У врат храма навстречу Антонио де Фарии вышло восемь одетых в богатые парчовые облачения священников, возглавлявших процессию, певшую «Te Deum laudamus» [5] , на что другой хор пел свои ответы под сопровождение органа так стройно, как можно бывает услышать в капелле какого-нибудь могущественного князя.

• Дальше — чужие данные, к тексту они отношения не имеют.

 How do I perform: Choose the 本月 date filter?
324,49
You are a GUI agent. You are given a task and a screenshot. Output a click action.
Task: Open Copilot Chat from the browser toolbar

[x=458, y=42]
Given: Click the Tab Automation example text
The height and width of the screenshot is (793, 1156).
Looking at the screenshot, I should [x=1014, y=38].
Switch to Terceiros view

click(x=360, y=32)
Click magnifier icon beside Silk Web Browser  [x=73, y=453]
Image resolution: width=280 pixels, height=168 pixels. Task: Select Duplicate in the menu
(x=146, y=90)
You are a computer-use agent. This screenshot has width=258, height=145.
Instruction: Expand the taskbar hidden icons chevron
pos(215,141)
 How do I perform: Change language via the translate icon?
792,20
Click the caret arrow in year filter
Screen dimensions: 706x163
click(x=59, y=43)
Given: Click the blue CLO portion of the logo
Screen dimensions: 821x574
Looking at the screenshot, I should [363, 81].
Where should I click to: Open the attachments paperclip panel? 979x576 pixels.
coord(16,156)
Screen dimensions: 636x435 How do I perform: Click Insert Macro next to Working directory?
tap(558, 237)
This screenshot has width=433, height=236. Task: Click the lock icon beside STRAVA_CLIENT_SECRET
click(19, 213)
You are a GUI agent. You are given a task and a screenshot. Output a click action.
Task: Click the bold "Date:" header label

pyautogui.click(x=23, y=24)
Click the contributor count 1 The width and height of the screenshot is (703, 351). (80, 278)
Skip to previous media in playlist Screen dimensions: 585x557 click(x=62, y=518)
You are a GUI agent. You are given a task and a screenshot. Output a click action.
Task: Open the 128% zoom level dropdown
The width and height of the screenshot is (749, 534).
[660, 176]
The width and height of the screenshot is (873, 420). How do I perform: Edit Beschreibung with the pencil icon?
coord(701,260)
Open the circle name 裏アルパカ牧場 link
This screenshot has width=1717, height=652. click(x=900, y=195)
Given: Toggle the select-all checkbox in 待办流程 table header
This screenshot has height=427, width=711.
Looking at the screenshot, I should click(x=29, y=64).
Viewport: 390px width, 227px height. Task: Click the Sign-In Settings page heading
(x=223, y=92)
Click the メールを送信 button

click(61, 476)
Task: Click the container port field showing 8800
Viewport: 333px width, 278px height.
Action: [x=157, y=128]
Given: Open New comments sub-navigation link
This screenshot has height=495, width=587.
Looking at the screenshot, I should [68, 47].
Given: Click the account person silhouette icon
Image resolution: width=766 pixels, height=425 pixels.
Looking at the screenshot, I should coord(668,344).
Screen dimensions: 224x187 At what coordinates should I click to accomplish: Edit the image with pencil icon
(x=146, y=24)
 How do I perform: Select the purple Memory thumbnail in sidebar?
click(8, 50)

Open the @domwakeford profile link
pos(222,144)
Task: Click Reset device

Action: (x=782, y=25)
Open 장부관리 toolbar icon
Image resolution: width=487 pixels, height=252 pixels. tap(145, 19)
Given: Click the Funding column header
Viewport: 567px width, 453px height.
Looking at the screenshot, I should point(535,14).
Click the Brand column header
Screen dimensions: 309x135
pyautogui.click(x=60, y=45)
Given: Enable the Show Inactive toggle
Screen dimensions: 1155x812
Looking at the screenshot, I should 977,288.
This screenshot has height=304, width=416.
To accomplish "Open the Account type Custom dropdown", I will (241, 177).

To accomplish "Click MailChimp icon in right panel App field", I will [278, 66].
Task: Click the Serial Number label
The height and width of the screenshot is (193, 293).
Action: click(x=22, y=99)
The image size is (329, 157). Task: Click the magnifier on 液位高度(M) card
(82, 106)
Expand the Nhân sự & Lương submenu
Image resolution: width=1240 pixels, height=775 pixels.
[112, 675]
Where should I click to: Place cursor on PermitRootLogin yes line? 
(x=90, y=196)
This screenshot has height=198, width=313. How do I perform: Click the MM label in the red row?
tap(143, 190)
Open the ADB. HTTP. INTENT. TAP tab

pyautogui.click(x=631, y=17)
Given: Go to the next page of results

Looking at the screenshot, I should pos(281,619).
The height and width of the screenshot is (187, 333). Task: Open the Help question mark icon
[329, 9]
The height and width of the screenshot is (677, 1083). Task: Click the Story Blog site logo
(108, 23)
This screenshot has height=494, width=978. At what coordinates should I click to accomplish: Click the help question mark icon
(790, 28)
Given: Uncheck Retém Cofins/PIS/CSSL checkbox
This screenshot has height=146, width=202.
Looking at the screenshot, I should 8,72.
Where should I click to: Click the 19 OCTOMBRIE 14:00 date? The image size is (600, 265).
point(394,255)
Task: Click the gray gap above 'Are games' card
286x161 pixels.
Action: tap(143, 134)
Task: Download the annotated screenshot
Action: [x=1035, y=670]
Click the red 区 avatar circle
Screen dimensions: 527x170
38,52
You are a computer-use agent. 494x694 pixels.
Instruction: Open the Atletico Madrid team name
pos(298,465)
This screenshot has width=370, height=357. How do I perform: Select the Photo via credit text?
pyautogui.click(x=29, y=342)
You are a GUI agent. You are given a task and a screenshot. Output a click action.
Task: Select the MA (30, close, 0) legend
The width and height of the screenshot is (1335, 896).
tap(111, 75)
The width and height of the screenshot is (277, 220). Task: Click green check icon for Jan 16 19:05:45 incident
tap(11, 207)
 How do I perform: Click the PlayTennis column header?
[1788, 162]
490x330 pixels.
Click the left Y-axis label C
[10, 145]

Под эти звуки Антонио де Фариа медленно прошествовал в главный неф храма, где был установлен балдахин из белого штофа и под ним кресло красного бархата с подушкой для ног из той же ткани. Усевшись в это кресло, он прослушал мессу, во время которой певцы пели, а музыканты играли весьма согласно. Проповедь произнес некий Эстеван Ногейра, местный викарный священник, человек уже пожилой и всеми почитаемый. Говорить с кафедры ему давно не приходилось, да и вообще он был не речист, и к тому же полуграмотен или даже совсем неграмотен, но зато тщеславен и кичлив, словно какой-нибудь дворянин. Так как случай был исключительный, он решил показать свою ученость и красноречие и всю свою проповедь посвятил похвалам одному только Антонио де Фарии, причем говорил так бессвязно и употреблял такие неуместные выражения, что некоторые его друзья, заметив, что Антонио де Фариа крайне смущен, дернули его три или четыре раза за стихарь, чтобы он замолчал. Он было смутился, но, быстро придя в себя, продолжал громким голосом, как человек, уверенный в своей правоте, свою речь, словно отвечая друзьям:
5
Тебя, бога, хвалим (лат.).
— Клянусь святыми Евангелиями, я говорю сущую правду! Не мешайте мне, я даю обет господу богу, что готов расшибиться в лепешку ради того, кто спас мои семь тысяч крузадо, которые я отправил с этой джонкой на покупку товаров, а эта собака Кожа Асен прикарманил. Да ниспошлет господь бог душе его всякие муки в аду, куда она теперь угодила. А вы все повторите за мной: «Amen» [6] .
Заключение это вызвало такой хохот в соборе, что голоса человеческого нельзя было расслышать.
6
Аминь (лат.).
Наконец шум стих, народ успокоился, и из ризницы вышли шесть детей, одетых ангелами, держа в руках позолоченные музыкальные инструменты; священник опустился на колени перед алтарем Богоматери Святого Зачатия и, вперив взор в ее изображение и воздев руки, произнес со слезами на глазах голосом напевным и прочувствованным, словно обращаясь к ней: «Вы роза, сеньора». И шесть мальчиков подхватили: «Сеньора, вы роза», и заиграли так нежно на своих инструментах, что все присутствующие были вне себя от умиленья и не смогли сдержать слез, порожденных благочестивым чувством.
После этого викарный священник взял в руки большую старинную виолу и, подыгрывая себе на ней, произнес тем же напевным голосом несколько весьма набожных и подходящих к случаю строф на голос этого вилансете. В конце каждой из них дети запевали: «Сеньора, вы роза», — что всем присутствующим очень поправилось как из-за стройности голосов и инструментов, так и из-за набожных чувств, которые песнь эта у всех вызвала, заставив пролить множество слез.